A hero who doesn’t really care for money or box office status is a rare find in any film Industry. Even in Hollywood, you need to be a popular star for you to buy that Beach Mansion at Malibu. Can you not desire success? Is not wrong if you do so? No, but when success comes on your terms then it feels like you have won a jackpot. Not compromising in your wishes or not at all compromising in the story you’re trying to tell on screen lies the success.
You can shout at the loudest possible pitch for the mass audience to start clap for you or you may softly, swiftly take out a gun and shoot somebody and walk for what feels like an eternity. They could be associated with commercial movie tropes, but they are not art. They are just commercial tools that someone thought are successful but they don’t remain successful until someone is convinced until someone earns it. So, what should an actor do? Should he be looking to go non-compromising route or should he think about how to achieve shouting and walking status? This confusion leads many to start out in a non-compromising way, but they end up believing in shouting or walking in order to feel the eternal mass pulse.
Telugu Cinema has been missing a distinctive actor-star whose Friday doesn’t start with a bank account number and end with the statement of profits and losses. While some actors did start out like that they seemingly have gone down the commercial route with a promise to themselves that they will fight back. But can they? Can they pull off Siddharth? Go suddenly extinct and return with a solid thriller?
Is it a solid thriller? Not original but solid yes. In a ghost movie, you are as good as your backstory as that adds to your fear more. In dark, we fear more because of the unknown feeds of our imaginative strength. Unless and until, we imagine that what we may touch can be a dangerous snake we won’t scare the hell out of even touching a lizard, in darkness. When you know a dangerous person is around you and never know his or her next move, you will definitely urge yourself to stay calm and proactive all the time. That suspense adds to the drama and in horror films, beautifully setups the ugly scars.
Actors try to use makeups, props, and ugly structures to aide them in scaring you. Why should they? Because the art is divided into genres and life is filled with mysteries. The mysteries connected to many stories with no end scare us more, the past actus reus scare us more. We need a wake-up call to realize the mistakes that we allow happen or commit. There is a need for Horror to be socially aware. Siddharth and Milind Rau get that right. Even a Grudge (2004) / Conjuring (2013) / Ezra (2017) is scarier because it touches and plays with the normal common human emotions and not just try to jump scare with sound effects.

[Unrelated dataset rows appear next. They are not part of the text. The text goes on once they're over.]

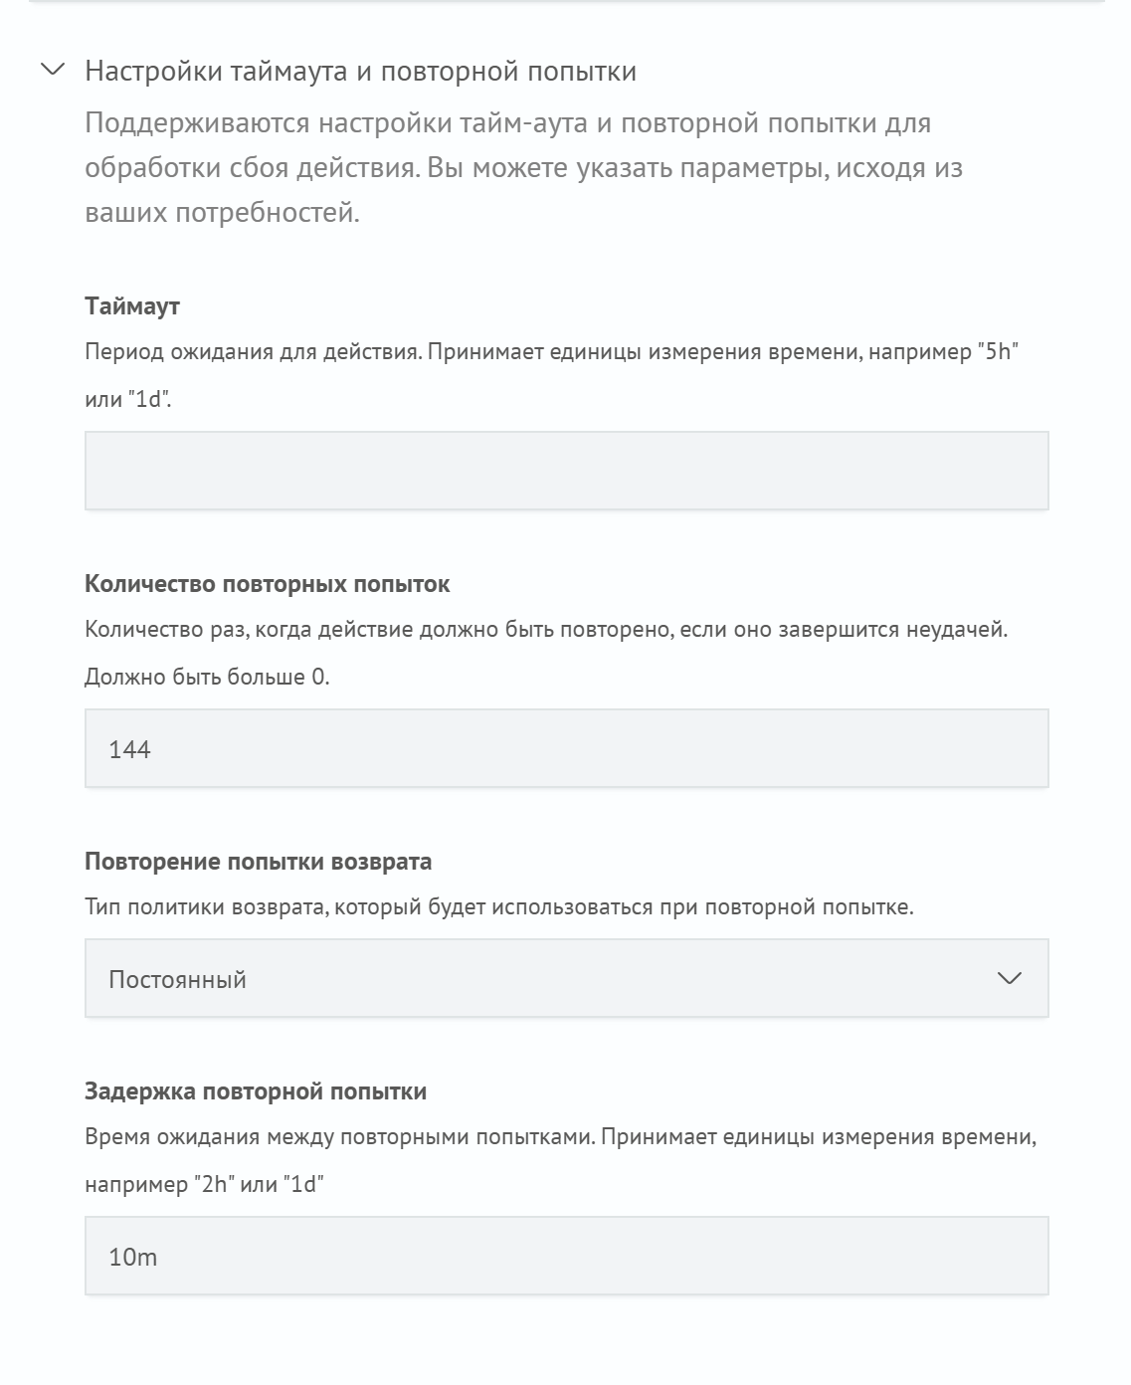The width and height of the screenshot is (1131, 1385).
Task: Open the Постоянный retry policy dropdown
Action: [567, 977]
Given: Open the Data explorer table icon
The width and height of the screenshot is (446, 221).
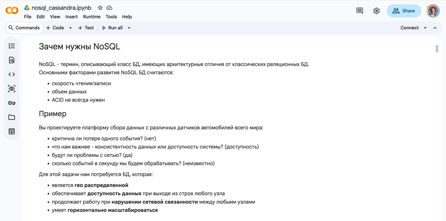Looking at the screenshot, I should pyautogui.click(x=11, y=131).
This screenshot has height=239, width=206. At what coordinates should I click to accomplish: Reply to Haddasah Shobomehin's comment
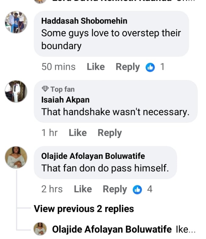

As far as the hero character and the arcs of other characters are concerned the film just tries to set up a twist and effortlessly executes it. But in the name of twist, it misses out on setting up a nice smooth screenplay that leads to the twist rather ends up hurrying to the climax. We miss out on major character development as the director tries to hint at it but misses out on using it well. Why the crawling monster above the wall when two characters have sex? Why a dream of ghost world? These are the gaps that director tried to fill for logic but if one makes sense the other one doesn’t really make any sense. Building on that suspense or suspicion is given away to exorcism for shock factor. Sometimes it just confuses a viewer as the director doesn’t really go all out in delivering a filmy twist or a logically brighter one. He misses a step there but gets it all covered by technical brilliance.
A crew that is technically strong can help you pull out the carpet under the viewer’s feet without them noticing. For Horror movies, sound needs to travel. A constant state of unrest should follow the characters making even the audience member restless. In that aspect, cameraman Shreyaas Krishna did a brilliant job. He chooses a green tint to highlight the darkness rather than a completely blank screen. That is a masterstroke. While you fear darkness, it also irritates you to just search endlessly or roam aimlessly. Green also goes with the character of the main ghost as it is against the white of Lord and black of pure demon too. The ghost here is a common man who believes in rituals and that aspect of your personality is not purely dark.
Sound travels as we discussed earlier and for a film, you need to design it well. Music composer and sound designer planned the silences well so that they can fill the noise in right tone where it is required. Also, the camera and sound act in tandem to make us a character and that is the best part of the film. Kudos to Milind Rau and Siddharth for bringing out such talented ensemble in the technical team.
When you boil it down to what you have seen and what you were promised, Siddharth and team give you much more than you anticipate but they get crushed under their own ambition as they try to deliver the twist more surprisingly than convincingly. In any case, they win the first hurdle of making an interesting enough yet familiar looking ghost thriller that needs your attendance at a screening near you.